Perfume ou algoritmo? O risco da pasteurização olfativa na era da IA
- João Diel
- 23 de jun.
- 2 min de leitura
A chegada da Inteligência Artificial (IA) ao universo da perfumaria é um dos movimentos mais marcantes da indústria nas últimas décadas. Grandes casas como Givaudan, Symrise e Firmenich já utilizam algoritmos sofisticados para acelerar a criação de fragrâncias, cruzando dados sensoriais, tendências de mercado e preferências emocionais dos consumidores. Ferramentas como Carto, Philyra e plataformas de biometria olfativa prometem o futuro: perfumes personalizados, design rápido e fórmulas matematicamente "perfeitas" (The Guardian, 2023; Business Insider, 2024).
Mas a que custo?
A promessa da IA é sedutora: redução de custos, agilidade no desenvolvimento, previsibilidade. Porém, o que se observa é a criação de fragrâncias que frequentemente obedecem a algoritmos de aceitação massiva, resultando em perfumes cada vez mais genéricos e emocionalmente esvaziados. Quando uma IA calcula o que "deve funcionar", ela prioriza o que é estatisticamente seguro — e não necessariamente o que é ousado, único ou profundamente memorável.

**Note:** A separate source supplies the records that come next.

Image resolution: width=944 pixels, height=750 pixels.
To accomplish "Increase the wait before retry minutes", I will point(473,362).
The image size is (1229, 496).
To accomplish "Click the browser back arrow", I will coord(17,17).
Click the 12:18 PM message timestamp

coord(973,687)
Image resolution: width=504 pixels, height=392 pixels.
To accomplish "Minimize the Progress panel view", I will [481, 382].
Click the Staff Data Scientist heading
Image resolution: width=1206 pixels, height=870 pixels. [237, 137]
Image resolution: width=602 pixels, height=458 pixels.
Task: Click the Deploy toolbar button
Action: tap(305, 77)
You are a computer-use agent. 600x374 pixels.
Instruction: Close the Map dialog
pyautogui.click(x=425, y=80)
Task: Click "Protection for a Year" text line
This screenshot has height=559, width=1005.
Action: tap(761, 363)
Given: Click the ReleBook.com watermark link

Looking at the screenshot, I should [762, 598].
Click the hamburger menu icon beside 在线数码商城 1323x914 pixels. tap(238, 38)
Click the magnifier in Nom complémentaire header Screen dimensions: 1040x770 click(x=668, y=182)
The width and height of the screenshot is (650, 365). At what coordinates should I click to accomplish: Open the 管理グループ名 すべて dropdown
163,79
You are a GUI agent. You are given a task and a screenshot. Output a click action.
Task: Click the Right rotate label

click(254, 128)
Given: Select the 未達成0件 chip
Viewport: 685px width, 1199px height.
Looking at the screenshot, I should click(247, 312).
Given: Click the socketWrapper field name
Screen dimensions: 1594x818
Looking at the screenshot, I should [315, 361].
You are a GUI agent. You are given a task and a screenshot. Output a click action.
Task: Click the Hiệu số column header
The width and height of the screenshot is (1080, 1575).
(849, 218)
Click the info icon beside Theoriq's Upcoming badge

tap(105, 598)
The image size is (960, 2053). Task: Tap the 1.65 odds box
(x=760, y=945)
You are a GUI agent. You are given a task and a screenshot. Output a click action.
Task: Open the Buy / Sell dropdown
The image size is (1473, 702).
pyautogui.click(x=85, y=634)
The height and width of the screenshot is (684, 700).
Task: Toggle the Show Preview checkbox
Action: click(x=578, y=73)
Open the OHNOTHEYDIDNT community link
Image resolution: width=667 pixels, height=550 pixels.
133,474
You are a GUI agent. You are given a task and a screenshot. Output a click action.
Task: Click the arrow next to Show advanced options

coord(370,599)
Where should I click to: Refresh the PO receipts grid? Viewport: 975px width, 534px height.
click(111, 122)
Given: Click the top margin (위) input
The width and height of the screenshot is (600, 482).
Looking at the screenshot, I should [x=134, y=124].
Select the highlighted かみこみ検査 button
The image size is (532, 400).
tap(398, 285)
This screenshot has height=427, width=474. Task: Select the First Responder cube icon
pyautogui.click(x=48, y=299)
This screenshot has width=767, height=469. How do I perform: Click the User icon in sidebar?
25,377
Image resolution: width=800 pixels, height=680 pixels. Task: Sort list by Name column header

A Allure (2024) já descreveu a IA como "o ChatGPT da perfumaria", sugerindo uma padronização perigosa, onde fragrâncias se tornam variações mínimas dentro de um mesmo campo olfativo previsível. A criatividade artesanal, nesse cenário, corre o risco de ser apagada. Perfumes assinados por IA muitas vezes sequer reconhecem a mão humana que os ajusta, reduzindo o papel do perfumista a um operador de algoritmos. Isso não apenas esvazia a profissão, como também empurra o mercado para uma concentração de poder nas mãos de grandes corporações.
Além disso, há uma questão ética delicada: o uso de dados biométricos e emocionais. Projetos como os da YSL com leitura de ondas cerebrais soam futuristas, mas levantam preocupações importantes: quem controla esses dados? Como garantir que a personalização não seja apenas mais uma estratégia para capturar ainda mais o consumidor?
O discurso da sustentabilidade também precisa ser observado com cautela. Embora a IA facilite a criação de moléculas por fermentação e aproveitamento de resíduos, há o risco de greenwashing quando essas práticas não estão de fato comprometidas com redes locais e regenerativas.
O valor político do perfume artesanal
Enquanto a indústria corre atrás do perfume estatístico, o pequeno produtor e o perfumista artesanal continuam guardiões da diversidade olfativa. São eles que ainda criam com matérias-primas locais, ciclos longos de maturação e histórias que fogem do previsível. O artesão é livre para errar, experimentar e misturar instinto com memória — e é nesse espaço de liberdade que nasce a verdadeira magia do perfume.
O perfume artesanal não precisa competir com a IA em velocidade. Ele oferece algo que os algoritmos não conseguem entregar: profundidade emocional e vínculo afetivo. Ele cheira à vida vivida — não a um gráfico.
Em um mundo onde o cheiro pode ser calculado, o gesto manual e o tempo da natureza tornam-se, mais do que nunca, um ato de resistência.
Referências:
The Guardian. How AI and brain science are helping perfumiers create fragrances. 2023.
Business Insider. AI is helping fragrance companies unlock the sensational possibilities of smell. 2024.
Allure. The ChatGPT of Fragrance Has Arrived. 2024.